# What the task asks
Write out every entry word for word.

# Material shown
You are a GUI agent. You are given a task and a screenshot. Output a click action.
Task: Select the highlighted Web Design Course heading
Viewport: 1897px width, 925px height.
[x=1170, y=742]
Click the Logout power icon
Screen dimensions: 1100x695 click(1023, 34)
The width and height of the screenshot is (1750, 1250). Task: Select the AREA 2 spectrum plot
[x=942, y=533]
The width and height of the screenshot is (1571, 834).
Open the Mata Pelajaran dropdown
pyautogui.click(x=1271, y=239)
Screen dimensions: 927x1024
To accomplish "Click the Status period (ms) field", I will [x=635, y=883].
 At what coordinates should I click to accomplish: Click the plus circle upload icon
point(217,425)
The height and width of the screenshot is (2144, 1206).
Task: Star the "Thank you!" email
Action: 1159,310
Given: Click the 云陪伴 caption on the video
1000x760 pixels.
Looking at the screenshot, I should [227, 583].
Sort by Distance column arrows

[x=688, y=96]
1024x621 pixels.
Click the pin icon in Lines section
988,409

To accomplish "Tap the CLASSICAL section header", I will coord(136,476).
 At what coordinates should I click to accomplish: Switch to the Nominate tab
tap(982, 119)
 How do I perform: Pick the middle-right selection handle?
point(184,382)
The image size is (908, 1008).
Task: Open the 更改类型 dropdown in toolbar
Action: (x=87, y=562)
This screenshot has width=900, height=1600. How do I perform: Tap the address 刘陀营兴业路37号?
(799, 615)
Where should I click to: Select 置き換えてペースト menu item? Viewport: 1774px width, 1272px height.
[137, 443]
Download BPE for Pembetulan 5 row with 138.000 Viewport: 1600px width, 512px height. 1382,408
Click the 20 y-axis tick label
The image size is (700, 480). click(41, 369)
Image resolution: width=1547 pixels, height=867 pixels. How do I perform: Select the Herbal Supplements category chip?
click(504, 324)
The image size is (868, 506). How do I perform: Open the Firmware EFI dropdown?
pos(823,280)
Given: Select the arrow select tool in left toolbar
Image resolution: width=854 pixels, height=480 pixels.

# Response to this task
You are a GUI agent. You are given a task and a screenshot. Output a click action.
Task: Select the highlighted Web Design Course heading
Viewport: 1897px width, 925px height.
[x=1170, y=742]
Click the Logout power icon
Screen dimensions: 1100x695 click(1023, 34)
The width and height of the screenshot is (1750, 1250). Task: Select the AREA 2 spectrum plot
[x=942, y=533]
The width and height of the screenshot is (1571, 834).
Open the Mata Pelajaran dropdown
pyautogui.click(x=1271, y=239)
Screen dimensions: 927x1024
To accomplish "Click the Status period (ms) field", I will [x=635, y=883].
 At what coordinates should I click to accomplish: Click the plus circle upload icon
point(217,425)
The height and width of the screenshot is (2144, 1206).
Task: Star the "Thank you!" email
Action: 1159,310
Given: Click the 云陪伴 caption on the video
1000x760 pixels.
Looking at the screenshot, I should [227, 583].
Sort by Distance column arrows

[x=688, y=96]
1024x621 pixels.
Click the pin icon in Lines section
988,409

To accomplish "Tap the CLASSICAL section header", I will coord(136,476).
 At what coordinates should I click to accomplish: Switch to the Nominate tab
tap(982, 119)
 How do I perform: Pick the middle-right selection handle?
point(184,382)
The image size is (908, 1008).
Task: Open the 更改类型 dropdown in toolbar
Action: (x=87, y=562)
This screenshot has width=900, height=1600. How do I perform: Tap the address 刘陀营兴业路37号?
(799, 615)
Where should I click to: Select 置き換えてペースト menu item? Viewport: 1774px width, 1272px height.
[137, 443]
Download BPE for Pembetulan 5 row with 138.000 Viewport: 1600px width, 512px height. 1382,408
Click the 20 y-axis tick label
The image size is (700, 480). click(41, 369)
Image resolution: width=1547 pixels, height=867 pixels. How do I perform: Select the Herbal Supplements category chip?
click(504, 324)
The image size is (868, 506). How do I perform: Open the Firmware EFI dropdown?
pos(823,280)
Given: Select the arrow select tool in left toolbar
Image resolution: width=854 pixels, height=480 pixels.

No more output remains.